Un espoir. Bien qu’il n’existe actuellement aucun traitement contre l’addiction au cannabis, le professeur Pier-Vincenzo Piazza, psychiatre, neurobiologiste et lauréat du Grand Prix Inserm, travaille depuis plus de dix ans sur un médicament qui permettrait de traiter spécifiquement cette addiction.
Le nom de ce candidat médicament : AEF0117. Comment ça marche ? Quels sont ses effets ? Où sont les études cliniques ? 20 minutes J’ai rencontré le chercheur pour comprendre en quoi consiste cette molécule porteuse d’espoir.
En quoi consiste ce médicament ?
Pour trouver ce médicament, qui consiste en une capsule à avaler une fois par jour, l’équipe du professeur Piazza s’est penchée sur un récepteur particulier du cerveau : le CB1. Le THC, le principe actif du cannabis, provoque une hyperactivation de ce récepteur responsable des effets d’addiction. Et le candidat médicament vise à inhiber la signalisation CB1.
Mais ce n’est pas si simple. Les inhibiteurs précédents avaient déjà cherché à bloquer toute activité du récepteur CB1, y compris les fonctions nécessaires au bon fonctionnement de l’organisme. Cela avait entraîné l’apparition d’effets secondaires graves, comme la dépression et l’anxiété, et avait donc empêché l’avancée des essais cliniques.
Cette nouvelle classe de médicaments, appelés « inhibiteurs spécifiques de la signalisation du récepteur CB1 » ou « CB1-SSi », bloque sélectivement l’activité du récepteur. « Avec nos molécules, nous bloquons uniquement la partie liée à l’hyperactivation pathologique mais nous préservons celle liée aux fonctions de base du récepteur », explique Pier-Vincenzo Piazza, patron d’Aelis Farma.
Quels sont ses effets ?
Pier-Vincenzo Piazza parle d’un « triple effet cool kiss » du traitement. Selon les premières études réalisées, « cette molécule inhibe d’abord les effets euphorisants du THC », explique le neurobiologiste. Chez l’humain, les toxicomanes ressentent moins les effets agréables de la substance, fumer devient « moins bon que d’habitude ».

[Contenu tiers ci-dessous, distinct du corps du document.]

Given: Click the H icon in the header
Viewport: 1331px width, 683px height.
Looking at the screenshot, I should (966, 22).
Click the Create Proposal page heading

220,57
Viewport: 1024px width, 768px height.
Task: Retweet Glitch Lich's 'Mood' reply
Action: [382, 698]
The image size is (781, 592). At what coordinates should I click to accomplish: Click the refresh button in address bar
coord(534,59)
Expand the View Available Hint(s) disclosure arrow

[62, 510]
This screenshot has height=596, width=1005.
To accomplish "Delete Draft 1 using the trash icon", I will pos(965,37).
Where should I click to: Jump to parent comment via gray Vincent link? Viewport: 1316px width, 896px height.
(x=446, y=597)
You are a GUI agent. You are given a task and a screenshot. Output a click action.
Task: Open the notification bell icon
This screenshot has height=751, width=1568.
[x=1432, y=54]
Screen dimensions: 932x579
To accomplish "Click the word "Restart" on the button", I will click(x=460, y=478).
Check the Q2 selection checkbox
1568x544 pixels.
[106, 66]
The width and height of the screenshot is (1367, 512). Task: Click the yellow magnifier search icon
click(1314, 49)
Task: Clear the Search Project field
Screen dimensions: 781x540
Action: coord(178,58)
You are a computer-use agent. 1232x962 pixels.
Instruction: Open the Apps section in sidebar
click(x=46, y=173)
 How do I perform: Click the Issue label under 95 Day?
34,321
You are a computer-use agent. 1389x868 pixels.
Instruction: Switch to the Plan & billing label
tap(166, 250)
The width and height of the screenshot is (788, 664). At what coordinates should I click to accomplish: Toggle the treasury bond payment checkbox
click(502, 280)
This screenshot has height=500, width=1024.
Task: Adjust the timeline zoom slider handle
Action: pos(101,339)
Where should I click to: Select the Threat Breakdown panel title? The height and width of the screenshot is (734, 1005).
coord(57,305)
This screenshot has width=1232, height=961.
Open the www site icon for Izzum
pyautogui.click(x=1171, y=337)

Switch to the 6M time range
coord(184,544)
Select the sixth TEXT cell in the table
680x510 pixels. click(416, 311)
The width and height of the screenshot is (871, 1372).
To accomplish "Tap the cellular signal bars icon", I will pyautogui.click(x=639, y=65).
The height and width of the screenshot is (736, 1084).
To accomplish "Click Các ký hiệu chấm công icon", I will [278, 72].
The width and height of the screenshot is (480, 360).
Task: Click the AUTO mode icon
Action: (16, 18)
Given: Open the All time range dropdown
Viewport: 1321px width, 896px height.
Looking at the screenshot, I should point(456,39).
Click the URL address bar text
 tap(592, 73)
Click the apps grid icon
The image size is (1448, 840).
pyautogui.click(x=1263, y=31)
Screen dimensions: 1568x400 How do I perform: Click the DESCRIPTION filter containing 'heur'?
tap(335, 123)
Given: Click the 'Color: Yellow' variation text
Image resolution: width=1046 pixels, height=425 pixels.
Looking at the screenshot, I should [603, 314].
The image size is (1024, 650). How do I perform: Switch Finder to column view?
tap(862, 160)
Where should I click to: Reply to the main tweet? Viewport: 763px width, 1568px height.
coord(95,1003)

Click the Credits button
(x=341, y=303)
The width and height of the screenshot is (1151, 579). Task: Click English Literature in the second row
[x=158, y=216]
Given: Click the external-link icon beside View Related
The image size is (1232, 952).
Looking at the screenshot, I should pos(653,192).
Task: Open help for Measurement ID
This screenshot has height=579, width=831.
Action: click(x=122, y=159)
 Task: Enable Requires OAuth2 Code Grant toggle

Deuxième effet cool kiss : la personne prenant le médicament candidat aurait moins envie de consommer du cannabis.
Troisième et dernier effet : l’absence de sevrage précipité par la prise du médicament. « 50 % des toxicomanes au cannabis auront un syndrome de sevrage trois jours après l’arrêt, avec une anxiété très forte et des difficultés à dormir et à manger. » Selon le professeur, les premières études réalisées n’ont mis en évidence aucun syndrome de sevrage précipité chez les patients ayant suivi le traitement.
C’est pour quand ?
Même si les premiers résultats sont prometteurs, la commercialisation du candidat médicament n’est pas imminente. Plusieurs études cliniques ont déjà été réalisées aux États-Unis. Deux essais de phase 1 réalisés sur des animaux « n’ont pas démontré d’effets secondaires graves et ont confirmé la bonne tolérance de l’AEF0117, même à fortes doses », selon Aelis Farma.
Le médicament candidat a ensuite été testé pendant cinq jours sur 29 fumeurs réguliers américains dont la consommation de cannabis était supérieure à 1 g par jour, six jours par semaine. Ces derniers étaient divisés en deux groupes. L’un a reçu 0,06 mg d’AEF0117 et l’autre 1 mg. Dans chacun des deux groupes, les fumeurs ont ressenti une réduction du sentiment de bien-être et d’euphorie associé à la consommation de cannabis. Et ceux qui ont reçu 1 mg de médicament ont également réduit leur consommation de cannabis à une consommation quotidienne. Ce sont ces résultats qui ont permis au professeur de mettre en avant les « trois effets cool kiss ».
Une deuxième phase de tests, plus approfondie, vient de s’achever. Elle a cette fois été réalisée sur une période de trois mois auprès de 333 personnes dépendantes réparties dans onze cliniques américaines. Quatre groupes ont été constitués. Les trois premiers ont reçu quotidiennement trois doses différentes d’AEF0117 et le dernier un placebo. « Il s’agit de la plus grande étude jamais réalisée pour le traitement de l’addiction au cannabis », se félicite le professeur Piazza. L’entreprise ne connaîtra les résultats de cet essai clinique qu’au troisième trimestre 2024.
S’ils s’avèrent positifs et que le candidat médicament est validé par la FDA (Food and Drug Administration), d’autres études seront alors menées aux Etats-Unis et en Europe avant une éventuelle commercialisation. Pier-Vincenzo Piazza est optimiste. « Je suis confiant car nous savons que le médicament est bien toléré. » En France, 900 000 personnes fument quotidiennement du cannabis, selon une étude réalisée par l’OFDT.